[Interface element records]
########################################
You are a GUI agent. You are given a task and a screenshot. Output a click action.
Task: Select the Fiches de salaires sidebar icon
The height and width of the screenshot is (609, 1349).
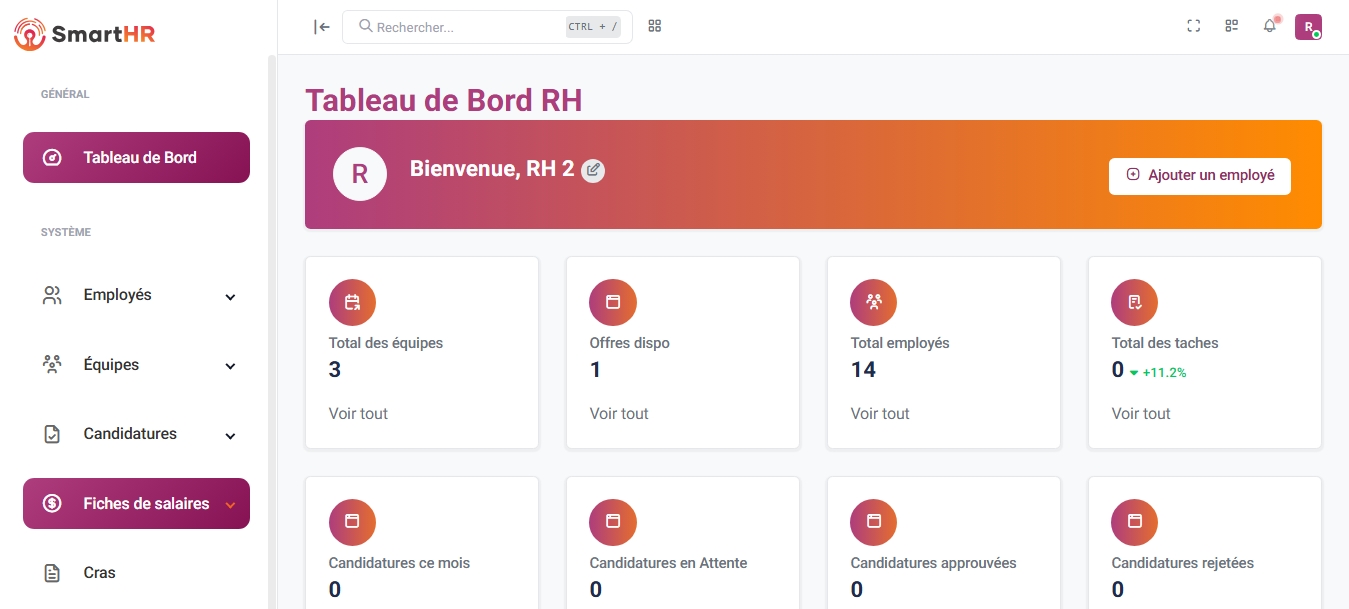[51, 503]
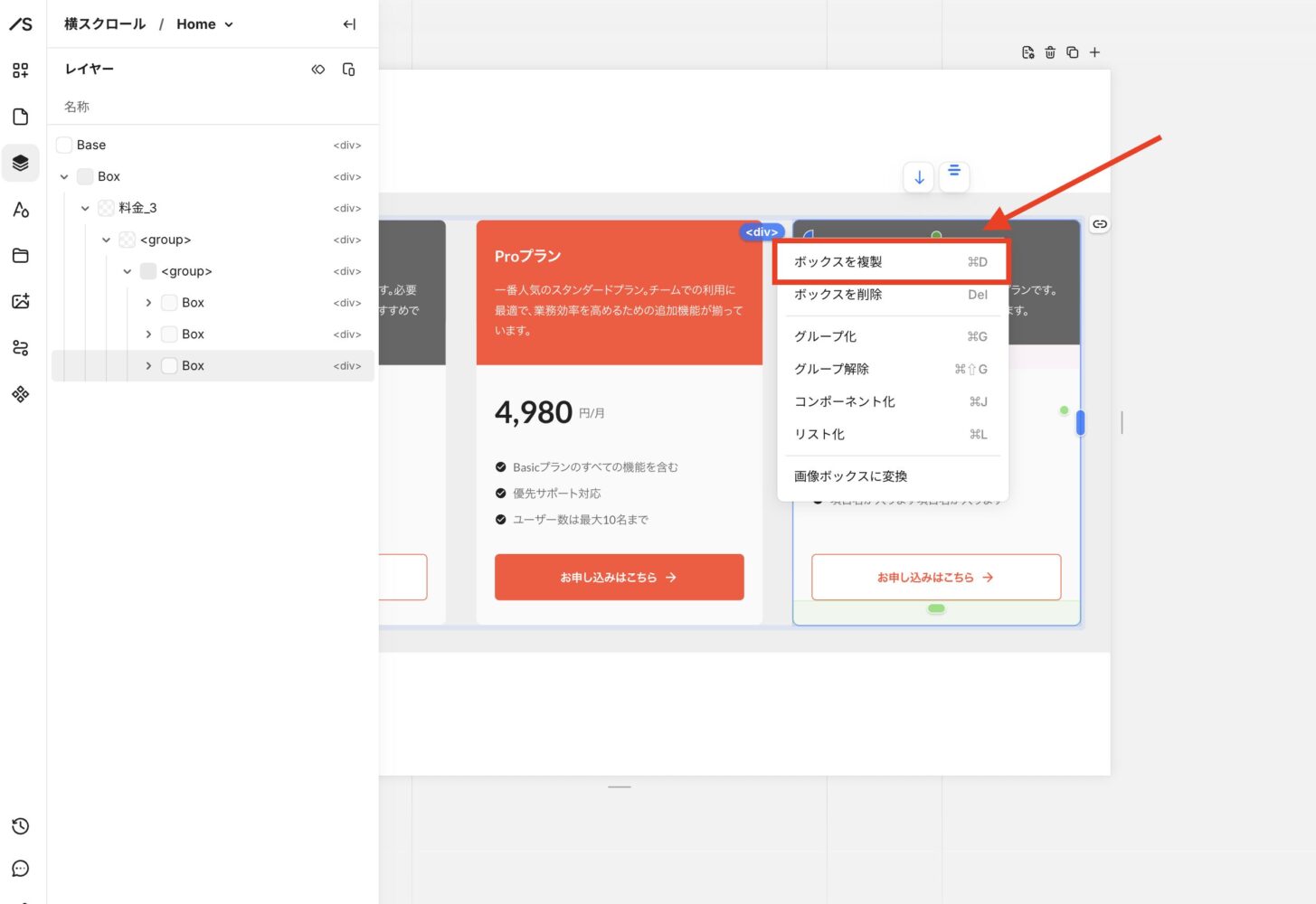Collapse the left panel with arrow icon

tap(349, 24)
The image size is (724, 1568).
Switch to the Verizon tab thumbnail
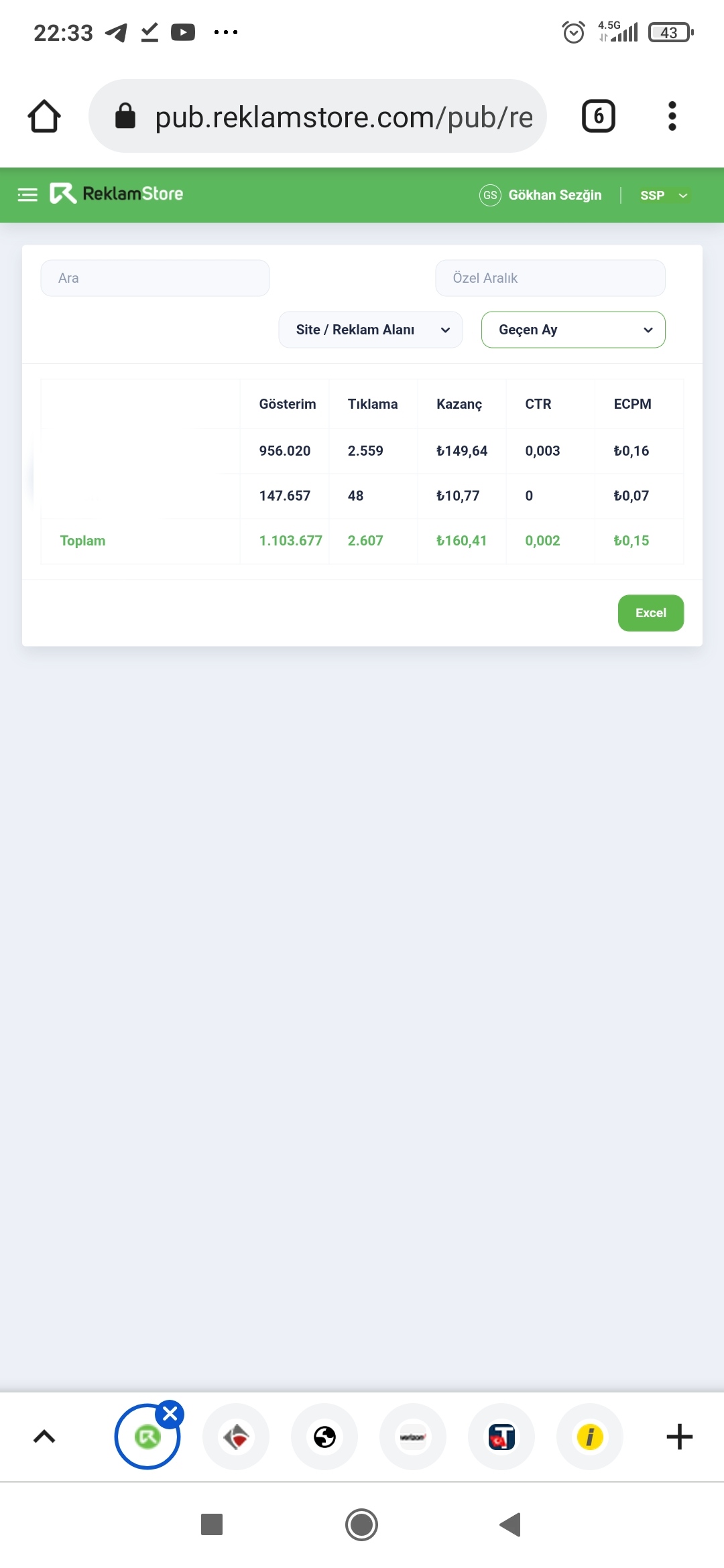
########################################
- _DIRECTIVE_
Copy out the entries above with each "screenshot" changed to "screen capture" and nothing else altered. Leave the pictures out of your answer.

- _RESULT OF THE TASK_
You are a GUI agent. You are given a task and a screen capture. Output a click action.
Task: Select the Fiches de salaires sidebar icon
The height and width of the screen capture is (609, 1349).
[51, 503]
Collapse the left panel with arrow icon

tap(349, 24)
The image size is (724, 1568).
Switch to the Verizon tab thumbnail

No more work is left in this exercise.